OpenAI enters academia by partnering with Arizona State University

It’s happened. ASU will reportedly have exclusive access to ChatGPT Enterprise from next month (February), and plans to deploy the AI system across coursework, tutoring, and research (though no student access at this point, apparently). This engagement with AI is not surprising in and of itself – universities from the UK’s Russell group to Australia’s Group of Eight have committed to doing this – but this is a new power move from the ChatGPT maker itself.

Interesting times – you wonder how Microsoft feel about it with the roll-out of the genuinely gamechanging MS Copilot (think AI in Word, Powerpoint, Excel, everything M365 – available in Aus now and reportedly coming to Vietnam “soon”) – though with a $30USD per user per month price-tag for Copilot, maybe ChatGPT for Teams or ChatGPT Enterprise is a better offer…? 🤷

New study shows AI can improve mental health outcomes

Student mental health is a crisis for students globally with analyses showing “alarming” figures that only worsened with the COVID pandemic. A recent study published in the Mental Health Research journal focussed on mental health and, particularly, loneliness and suicide prevention using a GPT-3 enabled chatbot.

In a study of 1006 students, 90% of participants noted in an initial survey that they experienced loneliness – with 43% being Severely or Very Severely Lonely. Over the course of the study, significant benefits were found: 23.6% of participants experienced positive life changes (e.g., mood, behaviour, or overall wellbeing) ; 18.1% experienced therapeutic results (i.e., benefits in dealing with mental health issues and/or emotional support); and 3% reported that their suicidal actions were prevented because of their engagement with the chatbot. That last by itself is extraordinary – those are lives literally saved directly because of AI.

The twist? The chatbot was Replika. An AI “for anyone who wants a friend with no judgement, drama, or social anxiety involved”, Replika has been the source of some controversy in the past (think Samantha from “Her”) but maybe that last needs revisiting under certain circumstances. After all, for some, it could literally be a lifesaver.

Spare a thought for Google

Because they are really starting to heat things up:

  • Gemini Ultra is coming soon and the suggestion is it might just be better than GPT4. And that’s saying something really as GPT4 was released mid-March 2023 – wild it’s stayed largely on top of the pile since.
  • A new model called Alpha Geometry has just made headlines with its ability to solve wildly complex maths problems at the level of a human Olympiad gold medalist (apparently an extremely high-level high school maths competition).

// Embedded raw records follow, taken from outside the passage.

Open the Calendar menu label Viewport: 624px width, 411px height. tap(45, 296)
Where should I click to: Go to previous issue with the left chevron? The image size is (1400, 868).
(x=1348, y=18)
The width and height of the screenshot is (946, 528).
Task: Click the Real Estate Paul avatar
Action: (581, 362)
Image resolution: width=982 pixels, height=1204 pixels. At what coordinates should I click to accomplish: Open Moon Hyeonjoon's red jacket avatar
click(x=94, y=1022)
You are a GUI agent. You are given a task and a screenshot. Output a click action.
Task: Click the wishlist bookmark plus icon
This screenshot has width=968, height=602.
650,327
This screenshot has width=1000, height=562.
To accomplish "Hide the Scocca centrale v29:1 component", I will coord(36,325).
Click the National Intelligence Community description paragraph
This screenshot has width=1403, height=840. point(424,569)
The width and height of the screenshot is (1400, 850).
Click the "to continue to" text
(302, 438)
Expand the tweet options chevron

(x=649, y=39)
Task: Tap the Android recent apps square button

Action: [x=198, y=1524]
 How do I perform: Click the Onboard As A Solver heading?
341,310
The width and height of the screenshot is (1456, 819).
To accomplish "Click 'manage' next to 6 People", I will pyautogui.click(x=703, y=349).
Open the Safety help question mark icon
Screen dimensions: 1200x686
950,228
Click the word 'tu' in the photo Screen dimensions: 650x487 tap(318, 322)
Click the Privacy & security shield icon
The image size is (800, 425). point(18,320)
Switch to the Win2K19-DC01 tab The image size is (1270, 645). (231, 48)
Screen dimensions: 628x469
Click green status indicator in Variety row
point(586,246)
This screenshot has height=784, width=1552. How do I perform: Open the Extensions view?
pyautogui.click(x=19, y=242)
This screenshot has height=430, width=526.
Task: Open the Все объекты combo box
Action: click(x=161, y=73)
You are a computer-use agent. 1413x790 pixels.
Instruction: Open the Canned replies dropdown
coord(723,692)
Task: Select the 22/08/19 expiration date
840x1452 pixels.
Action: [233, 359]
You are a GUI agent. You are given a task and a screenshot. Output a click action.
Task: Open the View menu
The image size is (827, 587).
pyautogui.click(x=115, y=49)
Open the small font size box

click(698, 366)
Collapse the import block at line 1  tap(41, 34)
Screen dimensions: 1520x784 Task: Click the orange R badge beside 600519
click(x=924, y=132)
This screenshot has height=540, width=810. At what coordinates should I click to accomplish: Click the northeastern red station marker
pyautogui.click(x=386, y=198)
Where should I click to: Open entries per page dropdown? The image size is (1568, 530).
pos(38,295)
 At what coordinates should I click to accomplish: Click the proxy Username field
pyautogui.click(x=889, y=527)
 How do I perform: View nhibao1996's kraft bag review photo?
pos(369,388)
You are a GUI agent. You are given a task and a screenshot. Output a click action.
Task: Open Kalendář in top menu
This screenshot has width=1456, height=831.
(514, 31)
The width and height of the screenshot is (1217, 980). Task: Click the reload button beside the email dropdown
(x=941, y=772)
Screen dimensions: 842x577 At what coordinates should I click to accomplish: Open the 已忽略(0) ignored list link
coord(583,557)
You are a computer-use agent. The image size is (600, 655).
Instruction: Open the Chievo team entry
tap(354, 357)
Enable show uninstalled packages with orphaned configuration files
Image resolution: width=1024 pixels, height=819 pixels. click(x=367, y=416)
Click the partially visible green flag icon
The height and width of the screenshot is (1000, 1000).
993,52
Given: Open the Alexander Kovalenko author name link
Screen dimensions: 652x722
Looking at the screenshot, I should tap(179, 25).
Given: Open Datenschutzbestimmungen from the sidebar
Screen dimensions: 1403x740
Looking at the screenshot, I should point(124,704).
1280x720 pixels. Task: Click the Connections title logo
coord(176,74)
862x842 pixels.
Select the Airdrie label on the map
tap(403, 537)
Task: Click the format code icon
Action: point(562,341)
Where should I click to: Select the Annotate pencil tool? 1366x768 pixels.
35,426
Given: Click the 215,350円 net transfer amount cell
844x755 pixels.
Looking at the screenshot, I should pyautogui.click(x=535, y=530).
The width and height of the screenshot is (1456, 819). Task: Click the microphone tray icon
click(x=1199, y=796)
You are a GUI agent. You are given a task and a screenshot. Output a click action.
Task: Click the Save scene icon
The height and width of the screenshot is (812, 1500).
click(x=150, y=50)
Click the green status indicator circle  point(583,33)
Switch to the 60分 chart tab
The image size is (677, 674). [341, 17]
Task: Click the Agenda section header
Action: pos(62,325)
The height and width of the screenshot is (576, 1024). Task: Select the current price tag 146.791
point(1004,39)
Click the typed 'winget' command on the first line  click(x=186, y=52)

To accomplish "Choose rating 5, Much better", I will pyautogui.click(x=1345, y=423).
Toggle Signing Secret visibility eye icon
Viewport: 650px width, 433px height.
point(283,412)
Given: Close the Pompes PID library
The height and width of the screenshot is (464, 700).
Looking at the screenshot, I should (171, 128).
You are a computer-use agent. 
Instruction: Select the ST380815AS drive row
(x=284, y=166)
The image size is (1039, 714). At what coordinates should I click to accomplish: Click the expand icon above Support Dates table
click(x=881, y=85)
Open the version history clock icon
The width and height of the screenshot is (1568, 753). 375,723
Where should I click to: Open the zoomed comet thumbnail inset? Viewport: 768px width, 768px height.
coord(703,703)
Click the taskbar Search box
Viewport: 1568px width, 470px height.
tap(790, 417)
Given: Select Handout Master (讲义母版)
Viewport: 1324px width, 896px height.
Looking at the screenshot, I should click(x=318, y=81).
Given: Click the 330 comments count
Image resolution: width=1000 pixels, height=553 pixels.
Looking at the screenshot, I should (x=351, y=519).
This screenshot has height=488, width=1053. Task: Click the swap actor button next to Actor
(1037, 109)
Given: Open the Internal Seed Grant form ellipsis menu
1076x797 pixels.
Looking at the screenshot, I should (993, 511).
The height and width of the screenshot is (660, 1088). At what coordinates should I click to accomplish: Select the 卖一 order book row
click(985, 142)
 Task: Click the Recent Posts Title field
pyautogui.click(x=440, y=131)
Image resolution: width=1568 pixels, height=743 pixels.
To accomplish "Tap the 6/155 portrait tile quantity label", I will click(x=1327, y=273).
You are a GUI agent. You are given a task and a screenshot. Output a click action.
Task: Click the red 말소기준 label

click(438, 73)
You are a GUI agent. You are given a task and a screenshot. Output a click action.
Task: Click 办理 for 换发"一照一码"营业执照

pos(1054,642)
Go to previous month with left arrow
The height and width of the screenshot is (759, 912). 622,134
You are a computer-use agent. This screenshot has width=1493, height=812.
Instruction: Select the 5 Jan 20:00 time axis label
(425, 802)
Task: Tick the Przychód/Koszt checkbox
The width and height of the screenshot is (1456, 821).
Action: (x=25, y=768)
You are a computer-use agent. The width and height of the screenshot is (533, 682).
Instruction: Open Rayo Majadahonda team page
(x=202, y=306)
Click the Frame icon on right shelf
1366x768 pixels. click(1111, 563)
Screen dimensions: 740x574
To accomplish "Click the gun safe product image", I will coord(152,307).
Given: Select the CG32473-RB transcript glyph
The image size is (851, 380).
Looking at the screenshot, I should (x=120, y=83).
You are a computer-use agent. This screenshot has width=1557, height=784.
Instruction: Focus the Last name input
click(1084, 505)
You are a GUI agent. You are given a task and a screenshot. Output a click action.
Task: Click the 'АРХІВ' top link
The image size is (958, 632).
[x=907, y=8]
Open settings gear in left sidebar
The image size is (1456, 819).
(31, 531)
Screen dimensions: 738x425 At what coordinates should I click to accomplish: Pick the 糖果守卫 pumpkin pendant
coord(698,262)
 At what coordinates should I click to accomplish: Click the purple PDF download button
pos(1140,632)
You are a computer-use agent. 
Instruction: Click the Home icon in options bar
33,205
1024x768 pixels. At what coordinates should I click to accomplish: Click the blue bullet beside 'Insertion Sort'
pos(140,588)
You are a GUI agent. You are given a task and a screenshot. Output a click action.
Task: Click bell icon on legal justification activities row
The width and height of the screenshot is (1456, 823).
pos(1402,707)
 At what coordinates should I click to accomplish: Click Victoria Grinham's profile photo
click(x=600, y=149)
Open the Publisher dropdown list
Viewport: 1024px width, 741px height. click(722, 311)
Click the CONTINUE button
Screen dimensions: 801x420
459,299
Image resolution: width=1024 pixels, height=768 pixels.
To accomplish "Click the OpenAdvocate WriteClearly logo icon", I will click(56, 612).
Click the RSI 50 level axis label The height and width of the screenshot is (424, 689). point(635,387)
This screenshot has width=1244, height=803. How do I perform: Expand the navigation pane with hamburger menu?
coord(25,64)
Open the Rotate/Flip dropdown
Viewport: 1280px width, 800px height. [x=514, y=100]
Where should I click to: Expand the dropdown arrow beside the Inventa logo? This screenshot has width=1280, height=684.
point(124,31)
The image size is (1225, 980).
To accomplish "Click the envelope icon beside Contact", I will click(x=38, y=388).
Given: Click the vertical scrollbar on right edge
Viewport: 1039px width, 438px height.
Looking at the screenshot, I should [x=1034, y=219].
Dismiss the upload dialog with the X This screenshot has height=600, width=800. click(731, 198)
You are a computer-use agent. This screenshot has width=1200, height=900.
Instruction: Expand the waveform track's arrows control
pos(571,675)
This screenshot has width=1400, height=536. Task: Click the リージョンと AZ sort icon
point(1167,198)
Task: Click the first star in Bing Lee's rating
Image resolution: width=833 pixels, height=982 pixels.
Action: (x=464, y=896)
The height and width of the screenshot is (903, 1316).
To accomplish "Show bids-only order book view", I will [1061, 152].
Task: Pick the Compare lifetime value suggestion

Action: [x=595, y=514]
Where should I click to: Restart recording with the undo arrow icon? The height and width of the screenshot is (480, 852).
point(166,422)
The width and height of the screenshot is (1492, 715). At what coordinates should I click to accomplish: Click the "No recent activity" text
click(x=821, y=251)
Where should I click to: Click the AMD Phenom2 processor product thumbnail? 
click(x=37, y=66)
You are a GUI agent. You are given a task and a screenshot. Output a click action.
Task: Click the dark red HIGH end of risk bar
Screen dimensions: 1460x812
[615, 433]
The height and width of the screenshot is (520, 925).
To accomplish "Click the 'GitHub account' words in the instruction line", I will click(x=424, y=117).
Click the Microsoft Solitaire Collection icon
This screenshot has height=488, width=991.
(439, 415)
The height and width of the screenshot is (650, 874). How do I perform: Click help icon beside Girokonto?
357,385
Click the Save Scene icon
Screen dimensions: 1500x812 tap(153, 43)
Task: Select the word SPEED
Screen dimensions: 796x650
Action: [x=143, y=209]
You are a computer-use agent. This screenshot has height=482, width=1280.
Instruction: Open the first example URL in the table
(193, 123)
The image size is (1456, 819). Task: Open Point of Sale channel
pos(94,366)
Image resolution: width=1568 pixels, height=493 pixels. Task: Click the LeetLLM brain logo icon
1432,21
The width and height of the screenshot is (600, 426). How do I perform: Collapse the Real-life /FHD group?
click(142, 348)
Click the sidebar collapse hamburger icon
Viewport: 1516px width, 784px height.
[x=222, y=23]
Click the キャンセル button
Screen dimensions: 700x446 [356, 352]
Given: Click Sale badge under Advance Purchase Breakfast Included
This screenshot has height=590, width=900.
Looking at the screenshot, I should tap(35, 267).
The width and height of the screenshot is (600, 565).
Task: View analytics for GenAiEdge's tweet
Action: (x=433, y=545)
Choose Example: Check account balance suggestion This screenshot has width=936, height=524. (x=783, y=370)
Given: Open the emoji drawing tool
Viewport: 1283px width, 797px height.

Able to do this without human demonstrations (here in Nature or a less-technical overview from Deepmind here or NYT (paywall) here this is a concrete step forward in both logic and creativity by AI.
  • Google is making power moves in the education space, AI Track of the Google for Education Pilot Programme – reportedly this includes a lesson planning copilot, lesson sets of personalised activities for students with adaptive, AI-powered feedback and support, and a roadmap that features “help with evaluating student work”. Runs off of Google Classroom so might not be available for your institution but you can check out an overview of the offering here.

Lumiere = new State of the Art text-to-video generator? And text-to-music with Google Labs

More Google! There might just be a new best-in-business AI video generator. Google’s Lumiere looks amazing (see below) and user evaluation tests suggest people prefer its output to Runway, Pika Labs, and Stable Diffusion Video. Looks like there might be a lot of advantages with video in-painting, image-to-video, and stylised video generation.

Lumiere demo (Google Research)

And if you want to get a bit more out there, check out Google Labs – home to their latest experimental tools and technology. You might need a VPN but things like MusicFX (strapline: “describe a musical idea and hear it come to life”) are pretty interesting time-sinks. Check out “music for a coffee shop in HCMC when the streets outside are flooded because its rainy season and its pouring but that’s okay because you’re warm and dry inside with a ca phe and banh mi on its way” – still muzak but definitely interesting.